A. Exploration and characterization of the sensor V106C/L131W. Left top panel: macroscopic ligand-gated currents (in black) and fluorescence (in purple) recorded at −60mV on the construct with the sensor V106C/L131W labelled with MTS-TAMRA evoked by saturating concentrations of agonists (in red, 5-HT; in blue, mCPBG; in salmon, varenicline) and antagonists (all represented in orange, A: alosetron, G: granisetron, O: ondansetron, M: metoclopramide). Left bottom panel: graphical representation of ligand-induced relative changes of current and fluorescence compared to 5-HT. The normalized values for all the ligands are compared with the mean values obtained for 5-HT. Middle top panel: representative recording of current and fluorescence variations of V106C/L131W labelled with MTS-TAMRA upon different concentrations of perfused 5-HT. Middle bottom panel: dose-response curves for ΔI (black) and ΔF (purple) with mean and SEM (normalized by the maximum current of each oocyte) for application of 5-HT. Right top panel: representative recording of current and fluorescence variations of V106C/L131W labelled with MTS-TAMRA upon different concentrations of perfused varenicline. Right bottom panel: dose-response curves for ΔI (black) and ΔF (magenta) with mean and SEM (normalized by the maximum current of each oocyte) for application of varenicline. Note the significative difference between dose response of current and fluorescence at 0.5, 1 and 5 µM of perfused varenicline (unpaired t-test). B. Exploration and characterization of the sensor R219C/Y140W. Same experiments and legends as for panel A. but the construct here is the sensor R219C/Y140W, current is represented in black and fluorescence in cyan (in trace recordings and dose-response representations). C. Effect of loss-of-function mutation N101K on the sensor R219C/Y140W. Same experiments and legends as for the panel A. but the construct here is the sensor R219C/Y140W with the additional loss-of-function mutation N101K, current is represented in black and fluorescence in cyan (in trace recordings and dose-response representations).
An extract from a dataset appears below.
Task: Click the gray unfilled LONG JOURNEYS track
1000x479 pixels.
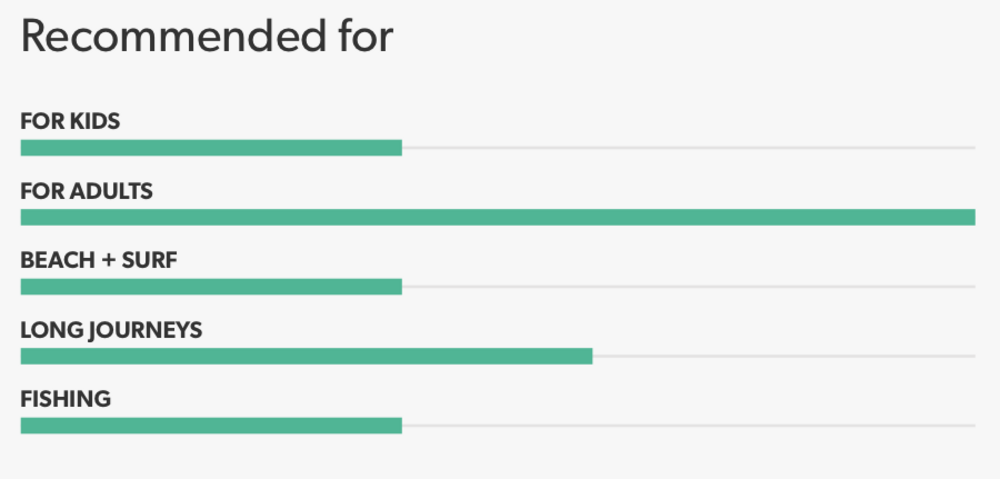Action: [x=784, y=357]
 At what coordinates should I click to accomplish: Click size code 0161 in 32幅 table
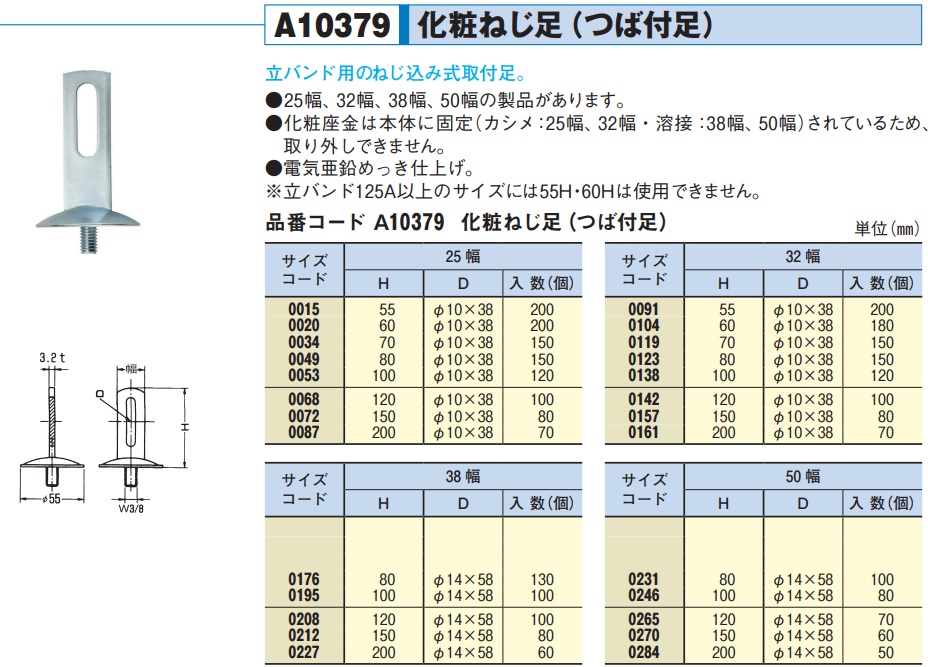[x=643, y=433]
Current and fluorescence maximum evoked by ligands (agonist and antagonists) on m5-HT3A mutants.

EC50 values for current (EC50c) and fluorescence (EC50f) responses to agonists (5-HT, mCPBG, varenicline) at labeled and unlabeled m5-HT3A mutants. The top part of the table represents the characterization of the sensors with different ligands and the associated controls (rows 1 to 13) and the second part the additional allosteric mutations added (rows 14 to 16).

Hypothetical integrative model of VCF data.

Schematic representation of the 5-HT3R representing two subunits in side-view with the orthosteric site and ion channel M2 helices highlighted. The four fluorescent sensors are represented as hexagons following the color code of figure 1 (S204C in magenta, I160C/Y207W in green, V106C/L131W in purple, R219C/Y140W in cyan). Ligand-elicited fluorescence changes are represented as a light halo. VCF data identifies four different conformations whose fluorescence patterns match known high-resolution structures. These conformations are called resting (matching apo structures, PDB 4PIR, 6BE1, 6H5B, 6Y59), inhibited (matching setron-bound structures, PDB 6HIS, 6W1J, 6W1M, 6W1Y, 6Y1Z), intermediate (matching I1 and state1, PDB 6HIO, 6DG7) and active (matching F, state2, and open, PDB 6HIN, 6DG8, 6Y5A).